ENTRIES SUPPLIED START
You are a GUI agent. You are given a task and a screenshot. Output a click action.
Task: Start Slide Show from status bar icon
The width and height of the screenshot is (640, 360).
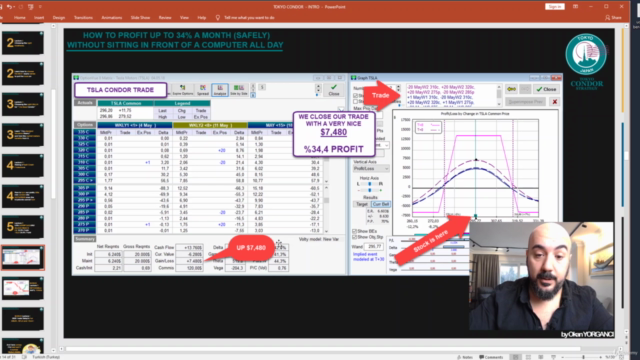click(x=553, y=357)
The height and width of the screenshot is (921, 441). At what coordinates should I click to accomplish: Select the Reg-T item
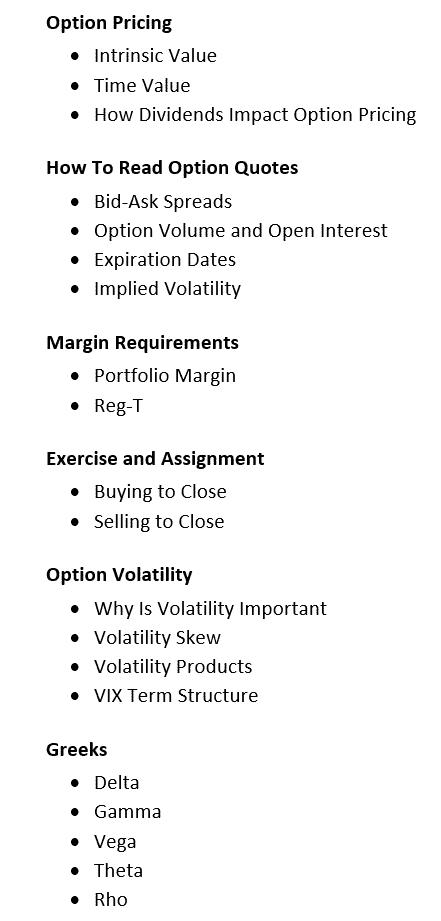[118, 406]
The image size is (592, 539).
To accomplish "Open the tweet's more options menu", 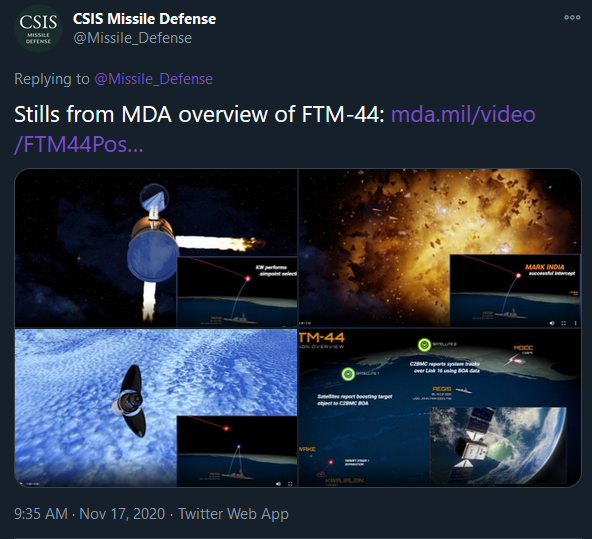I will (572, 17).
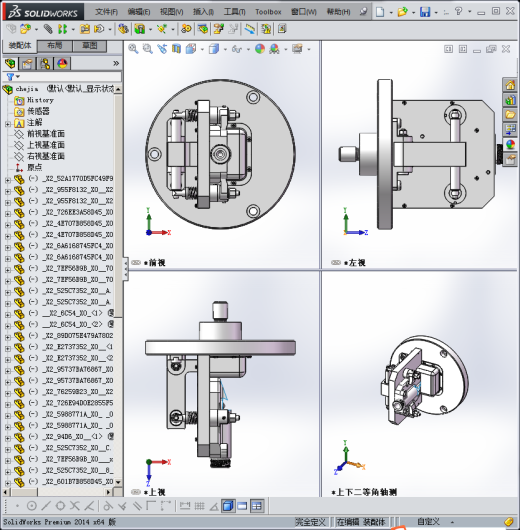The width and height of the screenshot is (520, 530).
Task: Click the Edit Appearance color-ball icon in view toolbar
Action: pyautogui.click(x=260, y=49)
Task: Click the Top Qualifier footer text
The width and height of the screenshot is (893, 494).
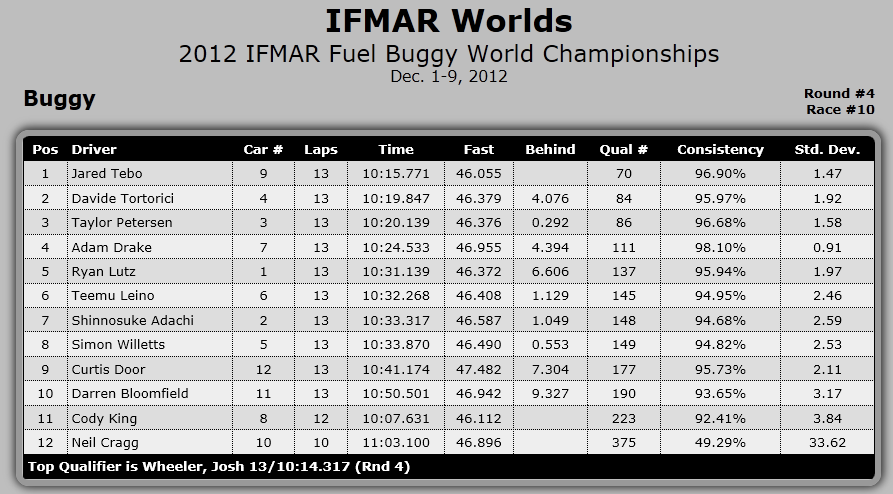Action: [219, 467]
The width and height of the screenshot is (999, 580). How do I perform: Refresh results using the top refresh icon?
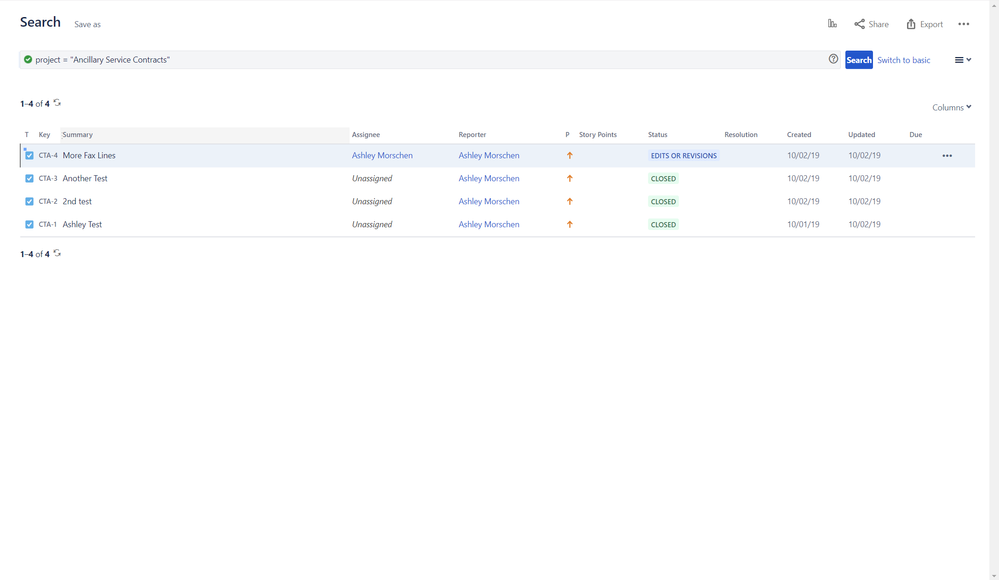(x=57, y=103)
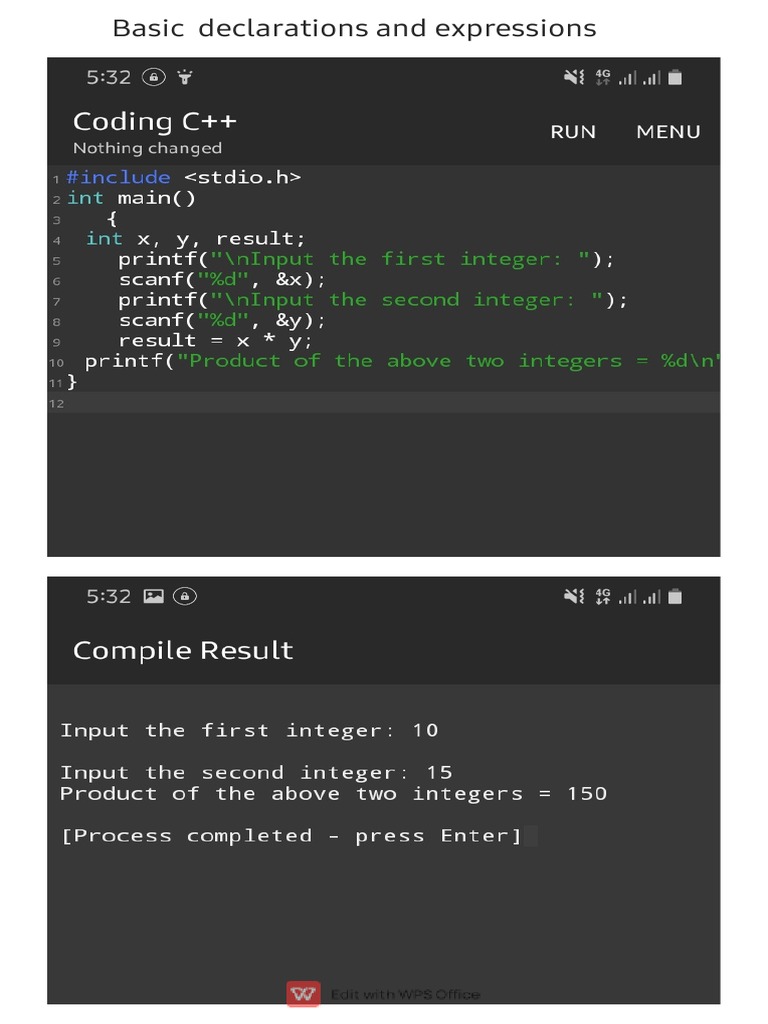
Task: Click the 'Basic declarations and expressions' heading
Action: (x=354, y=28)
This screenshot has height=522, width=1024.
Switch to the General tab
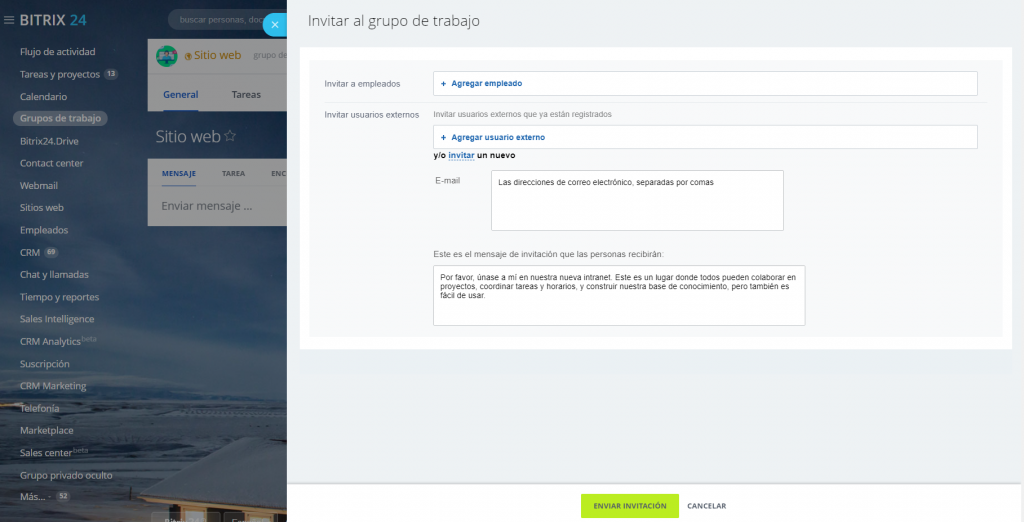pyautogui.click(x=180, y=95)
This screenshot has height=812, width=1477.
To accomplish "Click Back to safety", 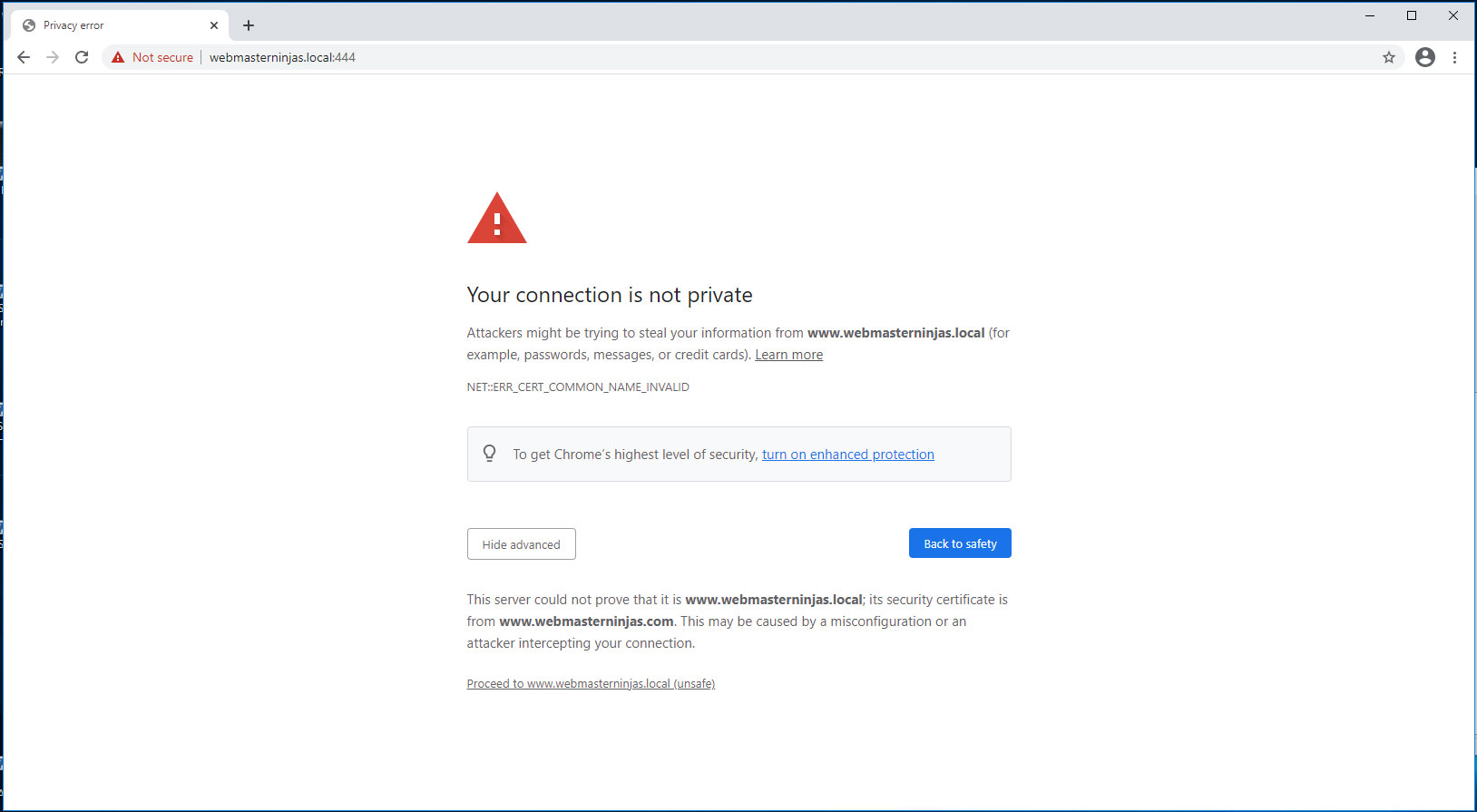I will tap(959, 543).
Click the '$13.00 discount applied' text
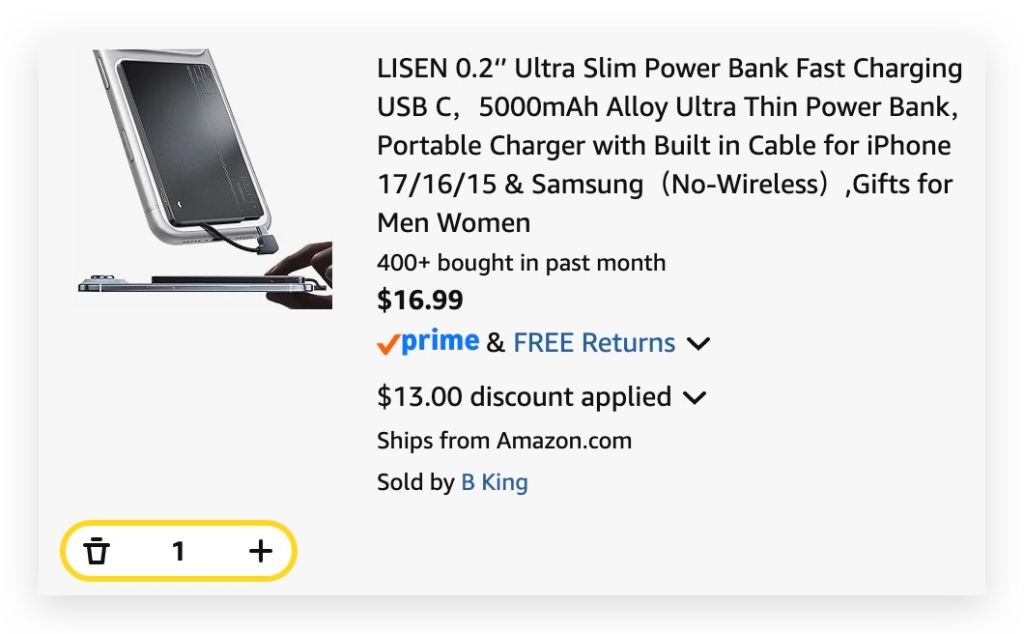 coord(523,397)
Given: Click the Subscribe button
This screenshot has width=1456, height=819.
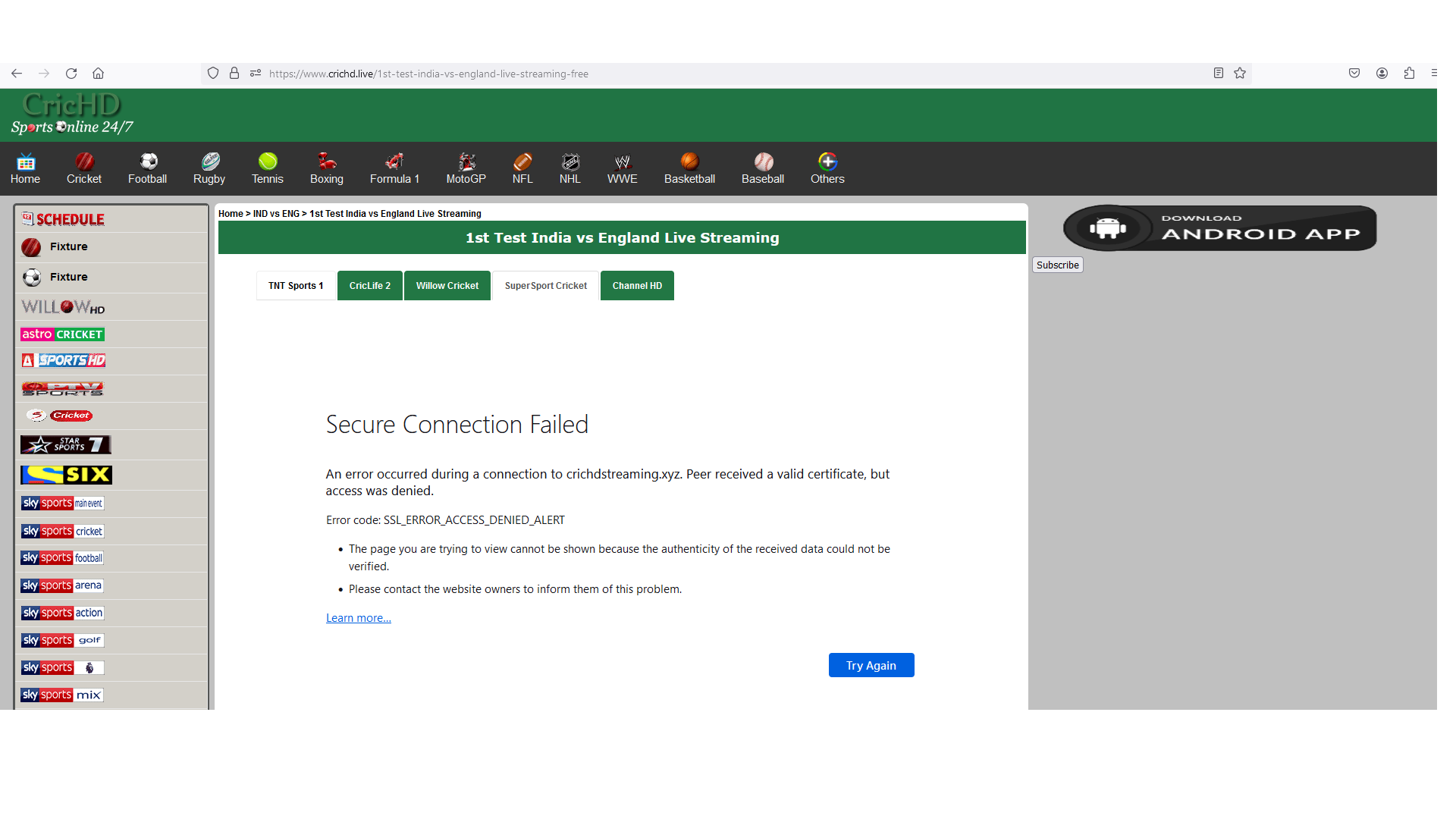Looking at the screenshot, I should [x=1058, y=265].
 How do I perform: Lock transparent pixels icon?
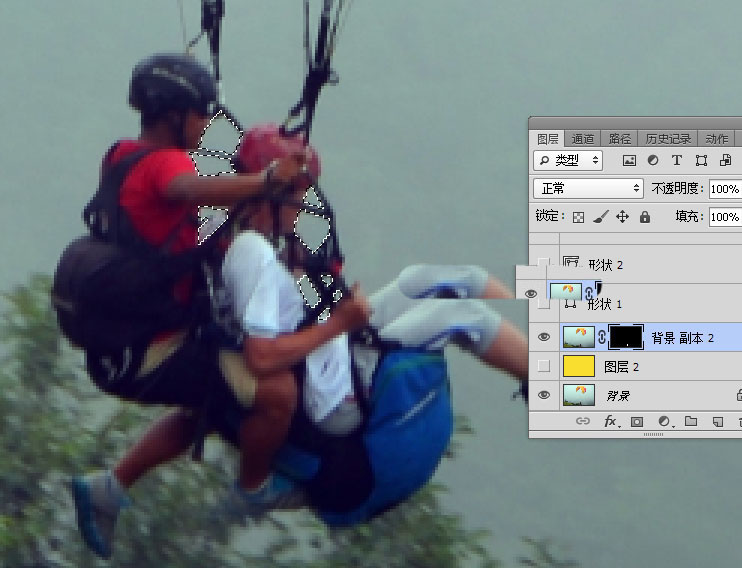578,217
ENTRIES SUPPLIED END
**REQUIREMENT:**
Print once more, exactly, the lines from the one with "Given: Click the Subscribe button" through the last line of the data, both ends included, without any pictures.

**RESULT OF THIS EXERCISE:**
Given: Click the Subscribe button
This screenshot has width=1456, height=819.
Looking at the screenshot, I should [x=1058, y=265].
 How do I perform: Lock transparent pixels icon?
578,217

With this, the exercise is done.